According to Robeco, Sustainable Investment Gains Sense Within a Context of Erratic Returns

According to Robeco, Sustainable Investment Gains Sense Within a Context of Erratic Returns

In 1999, Robeco launched the Robeco Sustainable Equity Fund, one of the first sustainable funds in the market. Since then, and almost 20 years later, the asset management company continues to insist that we are not facing a trend, but rather a new way of understanding investments and the environment. "The time has come to take advantage of the wave of popularity of sustainable investment to make a real change in the way we invest," says Masja Zandbergen, Head of Sustainability Investment and Integration of ESG criteria at Robeco.

For Zandbergen, sustainable investment is a response to the reality surrounding us, which explains the success it’s having among investors. "There are certain megatrends which justify the weight gain of sustainable investment. Climate change, increasing inequality, and cyber security are three clear trends. To these we must add the great change suffered by consumer behavior, something that is also transferred to finance. Investors not only want profitability, but to be responsible with their current environment and with that of future generations", she points out.

In this regard, Zandbergen argues that just as there has been a change in the investor, there has also been a change in the way in which this type of investment is approached: "Whereas previously investment was sought in certain activities and when a company did not act in a sustainable manner, investors tended to sell those assets, the current approach is to help companies to meet their challenges in terms of ESG criteria, something that investors also value more because they consider that it has a greater impact and greater capacity for change," she says.
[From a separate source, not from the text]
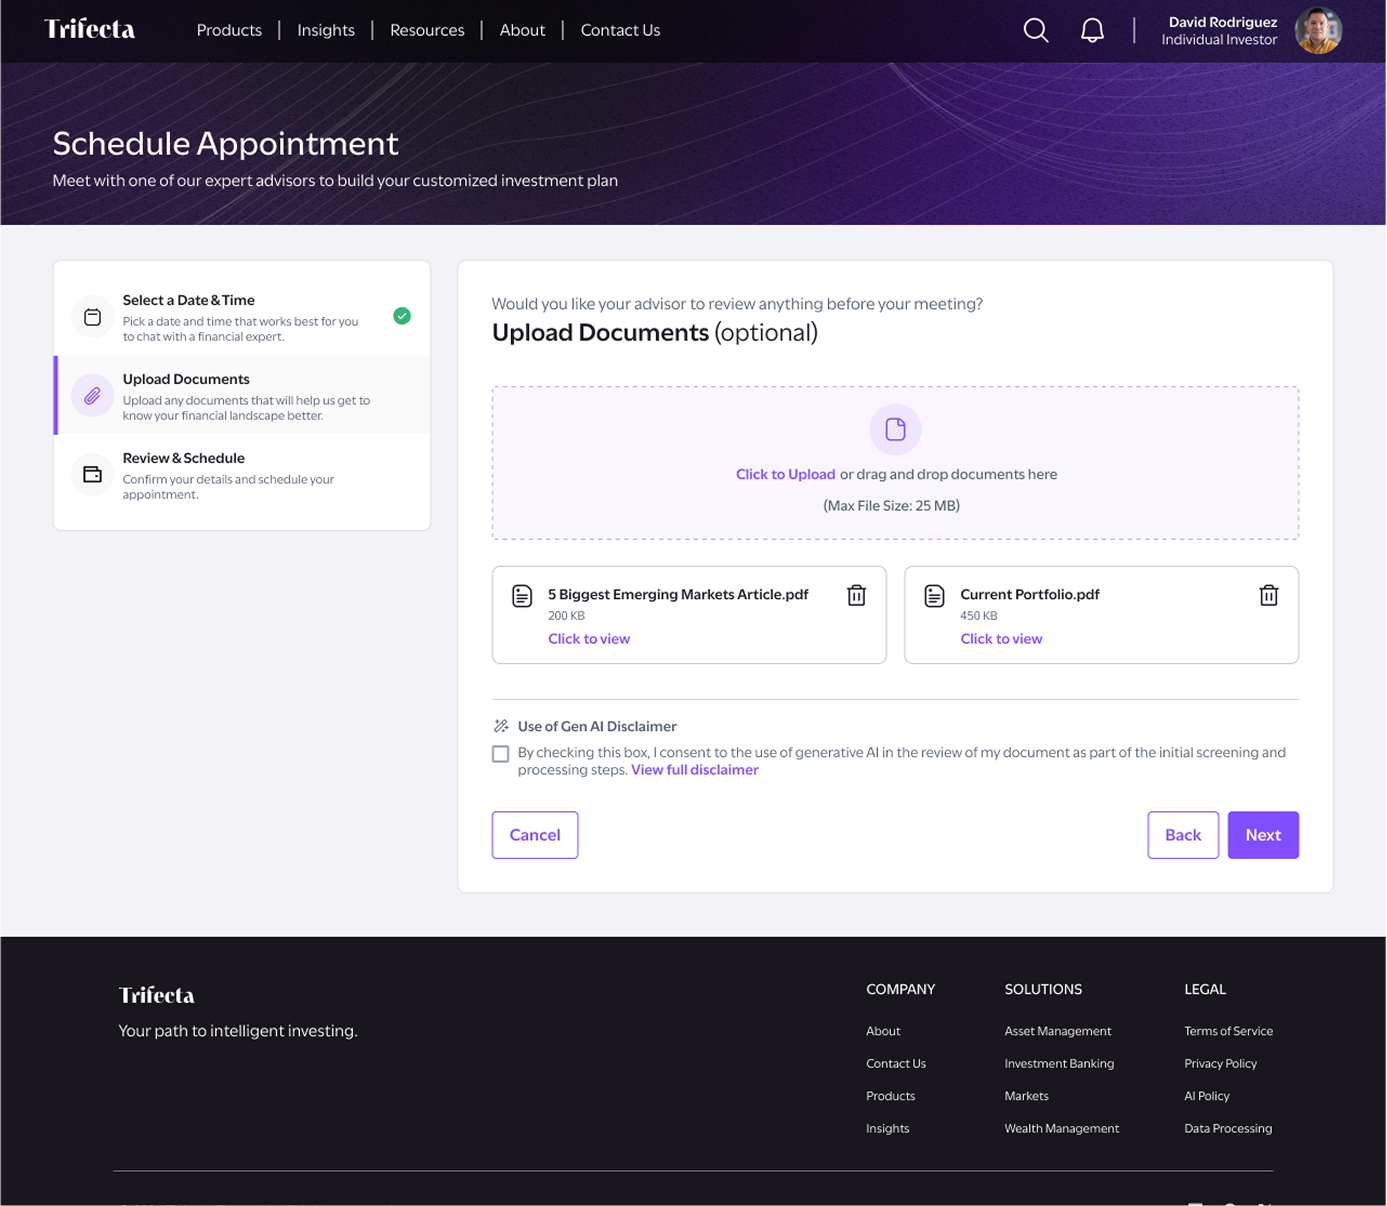Image resolution: width=1387 pixels, height=1206 pixels.
Task: Click the Review & Schedule step icon
Action: [x=92, y=474]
Evidence of how sustainable investment has changed is the evolution of the common investment strategies. "Exclusion continues to be the most common strategy, but the strategies that grow most among investors are those of integration of ESG criteria in impact analysis and investment, proof of which is the popularity of the thematic funds," explains Zandbergen. In fact, these grew by 13.3% and 20.5% between 2014 and 2016, according to Robeco's global data.
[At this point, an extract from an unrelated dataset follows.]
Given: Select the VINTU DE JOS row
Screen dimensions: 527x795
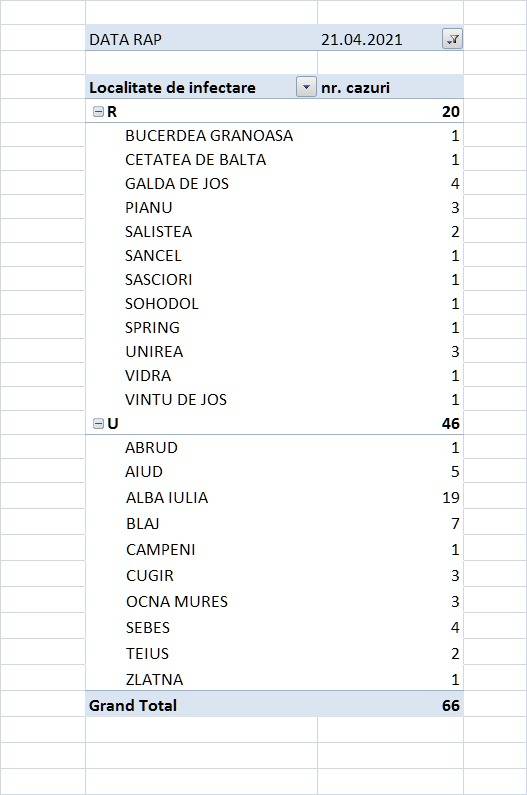Looking at the screenshot, I should pos(274,400).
The management company argues for a comprehensive vision of sustainable investment because it provides valuable data to the non-financial analysis they carry out. "We looked at the ESG fundamentals and criteria and, in 35% of cases, we found that these had a significant impact on the financial analysis. In an erratic world of profitability, I believe that sustainable investments have earned their place," she concludes.

Another trend observed by Zandbergen regarding sustainable investment is that there is increasing evidence that ESG criteria are an engine that drives the good behavior and profitability of an asset. In her opinion, "it’s clear that sustainability is a factor that influences the valuation of an asset simply because of the risks it avoids". One further step would be, according to her criteria, that you could come to consider a factor when investing. "We are still far from something like that, but there is growing evidence of the fact that, in the long term, these criteria add value," she insists.